Your assignment: Only one stretch of the data below is wanted: the lines from the one with "The image size is (669, 414)." through the one with "has width=2083, height=1707.", repeated exactly.

Supplied data:
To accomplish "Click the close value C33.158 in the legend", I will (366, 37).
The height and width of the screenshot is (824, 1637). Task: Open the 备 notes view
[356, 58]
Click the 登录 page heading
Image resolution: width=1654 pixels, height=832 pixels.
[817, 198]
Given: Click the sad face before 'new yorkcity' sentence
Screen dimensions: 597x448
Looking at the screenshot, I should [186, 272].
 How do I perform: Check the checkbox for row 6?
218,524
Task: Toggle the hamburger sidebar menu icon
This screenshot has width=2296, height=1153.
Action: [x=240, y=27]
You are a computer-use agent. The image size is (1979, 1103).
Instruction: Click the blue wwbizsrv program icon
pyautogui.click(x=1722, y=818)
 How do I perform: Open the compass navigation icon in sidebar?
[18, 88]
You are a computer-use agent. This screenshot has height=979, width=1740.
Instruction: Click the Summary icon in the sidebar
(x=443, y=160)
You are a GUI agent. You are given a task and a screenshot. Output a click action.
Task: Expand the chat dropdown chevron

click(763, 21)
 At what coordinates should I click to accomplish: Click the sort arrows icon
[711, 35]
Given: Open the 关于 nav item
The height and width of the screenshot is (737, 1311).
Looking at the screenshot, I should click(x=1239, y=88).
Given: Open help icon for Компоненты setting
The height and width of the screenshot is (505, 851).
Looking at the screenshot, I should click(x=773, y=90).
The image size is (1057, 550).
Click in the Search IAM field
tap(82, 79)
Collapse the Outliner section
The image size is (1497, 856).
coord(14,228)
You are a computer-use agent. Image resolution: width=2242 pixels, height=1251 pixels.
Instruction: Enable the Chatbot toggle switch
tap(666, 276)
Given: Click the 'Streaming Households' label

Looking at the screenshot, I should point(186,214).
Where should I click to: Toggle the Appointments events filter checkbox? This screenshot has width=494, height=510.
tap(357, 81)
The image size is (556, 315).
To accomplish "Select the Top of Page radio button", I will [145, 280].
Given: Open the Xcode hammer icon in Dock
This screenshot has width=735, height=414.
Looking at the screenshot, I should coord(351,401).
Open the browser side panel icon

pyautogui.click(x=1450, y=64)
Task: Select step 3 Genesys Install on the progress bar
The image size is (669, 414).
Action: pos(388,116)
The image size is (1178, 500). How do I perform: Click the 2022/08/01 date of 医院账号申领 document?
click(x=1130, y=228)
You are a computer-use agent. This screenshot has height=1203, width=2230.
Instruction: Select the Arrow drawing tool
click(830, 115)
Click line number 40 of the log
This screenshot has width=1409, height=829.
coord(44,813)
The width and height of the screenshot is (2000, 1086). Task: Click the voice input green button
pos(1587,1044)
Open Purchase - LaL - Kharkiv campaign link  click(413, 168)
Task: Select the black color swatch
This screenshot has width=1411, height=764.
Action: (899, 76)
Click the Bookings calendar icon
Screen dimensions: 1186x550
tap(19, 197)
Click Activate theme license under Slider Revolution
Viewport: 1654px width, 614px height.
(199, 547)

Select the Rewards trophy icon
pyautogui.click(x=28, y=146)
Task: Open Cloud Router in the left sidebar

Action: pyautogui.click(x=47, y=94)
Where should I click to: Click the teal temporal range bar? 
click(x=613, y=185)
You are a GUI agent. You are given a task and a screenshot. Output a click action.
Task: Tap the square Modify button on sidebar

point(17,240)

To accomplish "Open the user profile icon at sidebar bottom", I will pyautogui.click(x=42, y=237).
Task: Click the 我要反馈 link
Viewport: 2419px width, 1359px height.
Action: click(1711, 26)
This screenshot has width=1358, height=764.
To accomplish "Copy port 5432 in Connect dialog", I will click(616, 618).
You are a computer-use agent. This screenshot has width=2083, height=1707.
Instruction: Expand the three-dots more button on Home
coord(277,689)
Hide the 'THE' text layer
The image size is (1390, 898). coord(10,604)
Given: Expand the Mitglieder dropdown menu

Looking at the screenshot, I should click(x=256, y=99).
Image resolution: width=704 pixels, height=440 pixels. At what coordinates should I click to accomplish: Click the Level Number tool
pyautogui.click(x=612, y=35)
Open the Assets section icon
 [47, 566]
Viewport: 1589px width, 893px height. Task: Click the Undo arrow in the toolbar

Finished task:
The image size is (669, 414).
Action: pos(388,116)
The image size is (1178, 500). How do I perform: Click the 2022/08/01 date of 医院账号申领 document?
click(x=1130, y=228)
You are a computer-use agent. This screenshot has height=1203, width=2230.
Instruction: Select the Arrow drawing tool
click(830, 115)
Click line number 40 of the log
This screenshot has width=1409, height=829.
coord(44,813)
The width and height of the screenshot is (2000, 1086). Task: Click the voice input green button
pos(1587,1044)
Open Purchase - LaL - Kharkiv campaign link  click(413, 168)
Task: Select the black color swatch
This screenshot has width=1411, height=764.
Action: (899, 76)
Click the Bookings calendar icon
Screen dimensions: 1186x550
tap(19, 197)
Click Activate theme license under Slider Revolution
Viewport: 1654px width, 614px height.
(199, 547)

Select the Rewards trophy icon
pyautogui.click(x=28, y=146)
Task: Open Cloud Router in the left sidebar

Action: pyautogui.click(x=47, y=94)
Where should I click to: Click the teal temporal range bar? 
click(x=613, y=185)
You are a GUI agent. You are given a task and a screenshot. Output a click action.
Task: Tap the square Modify button on sidebar

point(17,240)

To accomplish "Open the user profile icon at sidebar bottom", I will pyautogui.click(x=42, y=237).
Task: Click the 我要反馈 link
Viewport: 2419px width, 1359px height.
Action: click(1711, 26)
This screenshot has width=1358, height=764.
To accomplish "Copy port 5432 in Connect dialog", I will click(616, 618).
You are a computer-use agent. This screenshot has width=2083, height=1707.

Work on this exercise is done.